Nell’analisi per settori, spicca l’industria meccanica, che chiude l’anno con una variazione tendenziale del +2,3%, e anche l’industria alimentare, che sale del +6,2% sempre a livello tendenziale. In contrazione la siderurgia, -7,6%, il legno-mobile, -15,3%, la carta, -10,2%, la chimica, -4,6%, e la gomma plastica. Ha chiuso molto bene l’anno il comparto delle costruzioni, che è però quello che ha un orizzonte meno definito davanti a sé. Finito il traino del superbonus, permane l’incertezza legata ai crediti incagliati e, soprattutto, sull’evoluzione normativa che interessa il settore,

Occupazione

Il trend altalenante dello scorso anno, con un esordio molto brillante, spinto dalla grande ripresa dopo il Covid, “gelato” dalla guerra a Est e dall’esplosione dei costi dell’energia, non ha però eroso la base occupazionale. Diversamente da quel che è accaduto nelle precedenti recessioni, non solo il lavoro ha “tenuto”, ma la base occupazionale è aumentata. In positivo anche una variazione della qualità del lavoro, con un aumento dei contratti a tempo indeterminato «dovuta anche alla difficoltà delle imprese a mantenere in organico il personale necessario, spingendole a incentivare l’offerta dei contratti stabili».

Commodities

Altro elemento positivo la discesa del prezzo del gas che dopo aver toccato i 346 euro per megawattora di fine agosto, contro i 70 euro di febbraio ’22, e i 20 euro di gennaio ’21, è scelto a 47 euro.

Il futuro

«Gli elementi di incertezza non mancano - considera Benedetti -, così come le incognite. Ad esempio l’inflazione resterà ancora sui livelli attuali? Se così sarà, è intuibile immaginare una contrazione del credito: meno liquidità e più costosa, che può essere un freno agli investimenti».

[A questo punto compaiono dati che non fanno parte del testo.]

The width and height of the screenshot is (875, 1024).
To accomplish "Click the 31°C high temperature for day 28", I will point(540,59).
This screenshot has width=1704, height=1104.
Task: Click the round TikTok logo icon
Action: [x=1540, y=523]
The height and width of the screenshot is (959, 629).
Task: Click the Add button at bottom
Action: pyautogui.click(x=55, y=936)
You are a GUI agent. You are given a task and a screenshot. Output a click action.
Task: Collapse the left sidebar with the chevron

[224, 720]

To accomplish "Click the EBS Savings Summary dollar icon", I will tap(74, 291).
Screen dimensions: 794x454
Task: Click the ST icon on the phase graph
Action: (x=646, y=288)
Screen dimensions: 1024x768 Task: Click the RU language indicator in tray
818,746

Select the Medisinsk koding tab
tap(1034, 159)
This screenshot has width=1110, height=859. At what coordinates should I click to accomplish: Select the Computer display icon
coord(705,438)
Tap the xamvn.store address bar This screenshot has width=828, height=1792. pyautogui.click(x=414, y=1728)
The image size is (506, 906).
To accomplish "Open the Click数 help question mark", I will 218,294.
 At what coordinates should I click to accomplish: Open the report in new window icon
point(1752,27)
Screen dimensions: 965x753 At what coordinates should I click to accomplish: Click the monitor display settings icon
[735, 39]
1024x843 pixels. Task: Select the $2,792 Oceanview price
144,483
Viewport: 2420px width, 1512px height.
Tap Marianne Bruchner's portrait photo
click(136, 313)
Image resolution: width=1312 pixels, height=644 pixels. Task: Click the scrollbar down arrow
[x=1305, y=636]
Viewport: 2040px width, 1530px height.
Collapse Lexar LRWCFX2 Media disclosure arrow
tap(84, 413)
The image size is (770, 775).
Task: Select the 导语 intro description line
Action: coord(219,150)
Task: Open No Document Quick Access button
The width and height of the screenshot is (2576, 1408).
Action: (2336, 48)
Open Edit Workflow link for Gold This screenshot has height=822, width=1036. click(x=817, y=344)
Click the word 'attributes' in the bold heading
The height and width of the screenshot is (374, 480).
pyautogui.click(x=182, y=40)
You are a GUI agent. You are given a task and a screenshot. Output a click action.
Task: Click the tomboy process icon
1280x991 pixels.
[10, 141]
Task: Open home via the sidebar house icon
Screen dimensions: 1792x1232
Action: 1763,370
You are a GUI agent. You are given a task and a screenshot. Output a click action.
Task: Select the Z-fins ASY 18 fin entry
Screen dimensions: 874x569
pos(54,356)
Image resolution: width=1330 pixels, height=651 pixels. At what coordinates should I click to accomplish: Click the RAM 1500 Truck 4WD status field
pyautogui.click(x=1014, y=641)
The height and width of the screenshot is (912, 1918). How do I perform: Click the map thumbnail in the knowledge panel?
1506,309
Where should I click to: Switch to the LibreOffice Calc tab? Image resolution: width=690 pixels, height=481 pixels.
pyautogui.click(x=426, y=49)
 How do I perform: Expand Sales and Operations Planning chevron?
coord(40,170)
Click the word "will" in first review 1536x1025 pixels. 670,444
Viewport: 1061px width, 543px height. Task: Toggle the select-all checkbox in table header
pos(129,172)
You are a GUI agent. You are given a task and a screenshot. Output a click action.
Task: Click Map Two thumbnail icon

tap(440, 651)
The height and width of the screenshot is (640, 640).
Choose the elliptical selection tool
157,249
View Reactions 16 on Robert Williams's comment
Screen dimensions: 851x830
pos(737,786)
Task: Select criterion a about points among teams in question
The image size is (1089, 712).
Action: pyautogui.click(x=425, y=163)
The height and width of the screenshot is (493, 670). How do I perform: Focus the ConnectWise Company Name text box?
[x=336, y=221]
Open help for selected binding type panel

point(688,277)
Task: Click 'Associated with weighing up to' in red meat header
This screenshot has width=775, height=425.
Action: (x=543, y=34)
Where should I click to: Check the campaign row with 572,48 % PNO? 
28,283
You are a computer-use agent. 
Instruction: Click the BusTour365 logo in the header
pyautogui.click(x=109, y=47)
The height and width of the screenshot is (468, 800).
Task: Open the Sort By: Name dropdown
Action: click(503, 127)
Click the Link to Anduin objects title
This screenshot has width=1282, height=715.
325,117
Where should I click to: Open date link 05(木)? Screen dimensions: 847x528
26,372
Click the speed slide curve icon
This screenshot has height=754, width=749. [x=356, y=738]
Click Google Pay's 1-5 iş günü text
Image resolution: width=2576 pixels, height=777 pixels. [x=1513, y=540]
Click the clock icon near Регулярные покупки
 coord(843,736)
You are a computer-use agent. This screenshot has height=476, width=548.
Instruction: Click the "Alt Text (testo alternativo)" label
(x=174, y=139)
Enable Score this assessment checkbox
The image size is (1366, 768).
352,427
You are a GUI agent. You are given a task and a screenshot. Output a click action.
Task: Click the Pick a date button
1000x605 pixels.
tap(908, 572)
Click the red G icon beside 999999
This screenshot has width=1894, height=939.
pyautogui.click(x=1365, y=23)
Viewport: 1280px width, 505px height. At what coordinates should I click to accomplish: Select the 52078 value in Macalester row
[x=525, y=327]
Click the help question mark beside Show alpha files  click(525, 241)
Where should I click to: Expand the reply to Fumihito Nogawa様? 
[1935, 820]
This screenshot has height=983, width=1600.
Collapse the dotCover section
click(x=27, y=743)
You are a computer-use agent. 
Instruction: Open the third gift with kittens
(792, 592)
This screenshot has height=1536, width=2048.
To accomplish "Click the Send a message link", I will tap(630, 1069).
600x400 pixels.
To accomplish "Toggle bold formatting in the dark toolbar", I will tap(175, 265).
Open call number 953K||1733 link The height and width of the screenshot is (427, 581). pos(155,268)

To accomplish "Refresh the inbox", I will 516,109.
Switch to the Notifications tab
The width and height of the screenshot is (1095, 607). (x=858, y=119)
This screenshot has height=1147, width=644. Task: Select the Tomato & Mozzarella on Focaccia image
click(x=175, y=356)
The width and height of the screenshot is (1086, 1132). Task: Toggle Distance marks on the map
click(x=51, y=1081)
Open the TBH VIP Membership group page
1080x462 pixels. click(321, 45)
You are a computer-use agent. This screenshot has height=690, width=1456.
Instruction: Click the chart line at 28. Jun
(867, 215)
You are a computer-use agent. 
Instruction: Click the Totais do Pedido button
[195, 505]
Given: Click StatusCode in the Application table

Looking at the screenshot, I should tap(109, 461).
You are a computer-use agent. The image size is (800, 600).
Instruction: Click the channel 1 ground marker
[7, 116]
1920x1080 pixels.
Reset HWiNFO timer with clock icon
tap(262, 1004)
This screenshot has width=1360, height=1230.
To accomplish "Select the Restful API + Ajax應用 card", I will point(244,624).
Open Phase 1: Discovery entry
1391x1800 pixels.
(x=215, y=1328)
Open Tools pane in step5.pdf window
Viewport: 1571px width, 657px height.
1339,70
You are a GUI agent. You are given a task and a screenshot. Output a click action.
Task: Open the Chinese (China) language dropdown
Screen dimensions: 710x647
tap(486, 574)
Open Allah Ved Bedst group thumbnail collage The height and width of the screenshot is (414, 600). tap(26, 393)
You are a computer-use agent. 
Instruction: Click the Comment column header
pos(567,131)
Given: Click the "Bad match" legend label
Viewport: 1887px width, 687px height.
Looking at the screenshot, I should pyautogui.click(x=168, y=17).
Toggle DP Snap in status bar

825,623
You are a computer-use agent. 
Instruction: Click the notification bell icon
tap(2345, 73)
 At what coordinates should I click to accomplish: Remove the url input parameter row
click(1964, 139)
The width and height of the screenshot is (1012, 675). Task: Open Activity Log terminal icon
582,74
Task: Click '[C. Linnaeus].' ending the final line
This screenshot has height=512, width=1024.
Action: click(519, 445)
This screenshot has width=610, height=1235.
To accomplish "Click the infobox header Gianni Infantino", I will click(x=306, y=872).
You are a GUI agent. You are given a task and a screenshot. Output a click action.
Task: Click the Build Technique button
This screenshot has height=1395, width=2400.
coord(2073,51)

Ci sono settori sui quali puntare? «Sicuramente tutti quelli legati ad una diminuzione delle emissioni, e in particolare della CO2 - risponde Benedetti -. Altre opportunità immagino arriveranno, e penso alle infrastrutture ma non solo, legate al Pnrr, e al settore della difesa, in cui il nostro Paese ha delle aziende champions. Altri settori che immagino siano di forte sviluppo, sempre orientati all’energia, dall’idrogeno al nucleare, vedono l’Italia meno protagonista, pur essendo il nostro Paese, e la nostra regione, ricchi di Pmi eccellenti nella componentistica». Lo scatto che l’Italia, e il Fvg, dovrebbe compiere è quello di tornare ad essere produttori di prodotti finiti, che è ciò che farebbe sì che il valore aggiunto resti qui.